Muitos no Ocidente parecem agora levar muito a sério os BRICS como contrapeso à hegemonia ocidental. Mas suspeitam que a divisão inerente dentro do grupo poderá impedir o seu progresso em direcção a uma verdadeira alternativa à ordem mundial dominada pelo Ocidente. A China e a Rússia estão a pressionar os BRICS para que se tornem um bloco resolutamente antiocidental. A recente inclusão do Irão antiocidental, a seu pedido, é um exemplo disso. Na verdade, os especialistas ocidentais acreditam que a aliança procura centros de poder alternativos, frustrados pela dominação ocidental.

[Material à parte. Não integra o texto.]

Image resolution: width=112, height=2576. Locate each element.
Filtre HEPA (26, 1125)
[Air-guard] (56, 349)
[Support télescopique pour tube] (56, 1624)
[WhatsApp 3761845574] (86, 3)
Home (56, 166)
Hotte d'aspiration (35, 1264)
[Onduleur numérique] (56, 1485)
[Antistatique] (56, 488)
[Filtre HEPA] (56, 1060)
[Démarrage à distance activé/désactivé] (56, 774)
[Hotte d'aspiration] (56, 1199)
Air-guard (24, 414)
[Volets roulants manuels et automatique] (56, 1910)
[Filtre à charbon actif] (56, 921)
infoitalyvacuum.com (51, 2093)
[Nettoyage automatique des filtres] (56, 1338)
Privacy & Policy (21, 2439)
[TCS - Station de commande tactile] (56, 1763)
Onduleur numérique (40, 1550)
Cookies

Sob o presidente Xi Jinping, a China tem tentado criar um sistema financeiro e tecnológico global alternativo para contornar o domínio do dólar americano. Projectos como a Iniciativa Cinturão e Rota (BRI), a criação do Novo Banco de Desenvolvimento (NDB) e os esforços para internacionalizar o Yuan alinham-se com os objectivos chineses de estabelecer uma ordem mundial multipolar alternativa.

Por outro lado, a Índia, a África do Sul e o Brasil não partilham plenamente as ambições da China. Eles são a favor da reforma do sistema global existente em vez do seu desmantelamento. O seu objectivo é um mundo multipolar em que possam equilibrar as relações entre os Estados Unidos e a China, sem se alinharem completamente com nenhum deles.

A questão de saber se os BRICS serão capazes de manter a sua coesão no meio de divisões internas paira sobre a cimeira de Kazan. Observarei atentamente enquanto a cimeira aborda os interesses nacionais concorrentes dos seus membros. Mas o que se pode dizer com certeza é que a relevância do grupo como contrapeso ao poder ocidental é indiscutível.

(Syed Zubair Ahmed é um jornalista indiano baseado em Londres com três décadas de experiência na mídia ocidental)

Isenção de responsabilidade: Estas são as opiniões pessoais do autor.